== Task to carry out ==
Line count for "computer": give the number of lines in the records below that hold it, and nothing else.
◇ ◇ ◇
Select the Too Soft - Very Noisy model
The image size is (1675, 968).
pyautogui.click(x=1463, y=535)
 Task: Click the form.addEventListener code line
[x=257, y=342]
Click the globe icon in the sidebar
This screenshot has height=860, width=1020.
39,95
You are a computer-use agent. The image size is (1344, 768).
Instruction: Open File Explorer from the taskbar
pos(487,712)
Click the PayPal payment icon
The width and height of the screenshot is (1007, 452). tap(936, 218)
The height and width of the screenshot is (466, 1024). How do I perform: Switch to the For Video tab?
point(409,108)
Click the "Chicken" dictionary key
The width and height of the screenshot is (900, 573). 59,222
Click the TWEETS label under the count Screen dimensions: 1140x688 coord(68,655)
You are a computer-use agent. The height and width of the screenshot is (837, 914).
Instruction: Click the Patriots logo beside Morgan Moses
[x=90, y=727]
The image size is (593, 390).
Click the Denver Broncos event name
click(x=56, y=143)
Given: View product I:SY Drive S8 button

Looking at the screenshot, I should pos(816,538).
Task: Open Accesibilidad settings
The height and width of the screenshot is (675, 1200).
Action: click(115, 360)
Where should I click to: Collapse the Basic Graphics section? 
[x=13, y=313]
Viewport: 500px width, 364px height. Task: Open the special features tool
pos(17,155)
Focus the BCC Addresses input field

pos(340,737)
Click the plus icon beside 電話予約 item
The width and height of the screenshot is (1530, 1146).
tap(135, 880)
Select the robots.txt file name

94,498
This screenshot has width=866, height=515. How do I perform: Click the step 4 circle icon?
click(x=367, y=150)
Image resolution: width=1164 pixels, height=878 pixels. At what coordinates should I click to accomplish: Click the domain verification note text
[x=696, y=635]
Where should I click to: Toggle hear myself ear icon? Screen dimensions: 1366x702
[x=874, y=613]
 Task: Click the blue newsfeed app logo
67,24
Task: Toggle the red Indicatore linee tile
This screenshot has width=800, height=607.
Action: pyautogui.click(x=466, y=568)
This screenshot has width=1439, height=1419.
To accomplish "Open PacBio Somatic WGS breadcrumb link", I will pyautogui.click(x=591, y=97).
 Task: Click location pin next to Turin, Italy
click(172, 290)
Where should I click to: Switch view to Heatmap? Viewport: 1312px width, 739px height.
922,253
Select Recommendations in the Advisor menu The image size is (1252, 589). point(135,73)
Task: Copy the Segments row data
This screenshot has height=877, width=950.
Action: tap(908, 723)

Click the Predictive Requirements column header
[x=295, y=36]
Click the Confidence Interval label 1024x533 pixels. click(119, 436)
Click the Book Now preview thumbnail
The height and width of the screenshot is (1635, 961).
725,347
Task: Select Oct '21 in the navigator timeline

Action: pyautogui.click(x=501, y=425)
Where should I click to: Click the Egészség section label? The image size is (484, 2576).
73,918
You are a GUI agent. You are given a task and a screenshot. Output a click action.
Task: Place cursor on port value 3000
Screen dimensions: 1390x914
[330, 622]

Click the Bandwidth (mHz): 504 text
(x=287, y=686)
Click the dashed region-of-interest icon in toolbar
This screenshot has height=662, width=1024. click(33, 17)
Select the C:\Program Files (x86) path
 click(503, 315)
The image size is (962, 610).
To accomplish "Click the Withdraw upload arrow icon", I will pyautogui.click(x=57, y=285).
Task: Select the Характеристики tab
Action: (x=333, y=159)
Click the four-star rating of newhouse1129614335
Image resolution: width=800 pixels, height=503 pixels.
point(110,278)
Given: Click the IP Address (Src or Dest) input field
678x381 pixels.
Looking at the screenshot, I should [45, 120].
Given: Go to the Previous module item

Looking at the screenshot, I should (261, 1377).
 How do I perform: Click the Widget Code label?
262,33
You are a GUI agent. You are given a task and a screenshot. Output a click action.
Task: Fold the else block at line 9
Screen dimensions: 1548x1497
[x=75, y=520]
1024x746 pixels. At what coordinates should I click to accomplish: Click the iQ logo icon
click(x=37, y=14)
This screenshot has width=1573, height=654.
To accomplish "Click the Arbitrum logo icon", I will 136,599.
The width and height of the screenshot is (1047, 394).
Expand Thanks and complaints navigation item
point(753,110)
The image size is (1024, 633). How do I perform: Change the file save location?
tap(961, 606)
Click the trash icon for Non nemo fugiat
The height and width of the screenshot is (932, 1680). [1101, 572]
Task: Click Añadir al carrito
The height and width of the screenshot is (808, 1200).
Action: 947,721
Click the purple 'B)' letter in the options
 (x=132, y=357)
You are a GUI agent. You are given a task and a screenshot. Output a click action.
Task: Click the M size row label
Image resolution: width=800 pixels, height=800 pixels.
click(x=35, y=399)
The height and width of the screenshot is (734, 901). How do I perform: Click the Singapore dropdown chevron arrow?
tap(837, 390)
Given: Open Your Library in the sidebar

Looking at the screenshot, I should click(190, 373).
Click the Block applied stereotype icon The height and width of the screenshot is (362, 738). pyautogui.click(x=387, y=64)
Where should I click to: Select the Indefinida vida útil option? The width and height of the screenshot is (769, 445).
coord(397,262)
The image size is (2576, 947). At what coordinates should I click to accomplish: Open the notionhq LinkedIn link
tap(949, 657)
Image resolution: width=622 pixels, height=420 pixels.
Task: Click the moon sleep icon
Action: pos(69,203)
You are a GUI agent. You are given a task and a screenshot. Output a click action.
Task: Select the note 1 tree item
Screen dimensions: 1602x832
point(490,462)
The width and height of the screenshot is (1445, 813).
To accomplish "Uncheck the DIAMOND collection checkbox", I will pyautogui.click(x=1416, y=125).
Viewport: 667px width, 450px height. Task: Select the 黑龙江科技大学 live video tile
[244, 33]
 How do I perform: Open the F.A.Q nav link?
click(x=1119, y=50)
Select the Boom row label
◇ ◇ ◇
== Expected output ==
2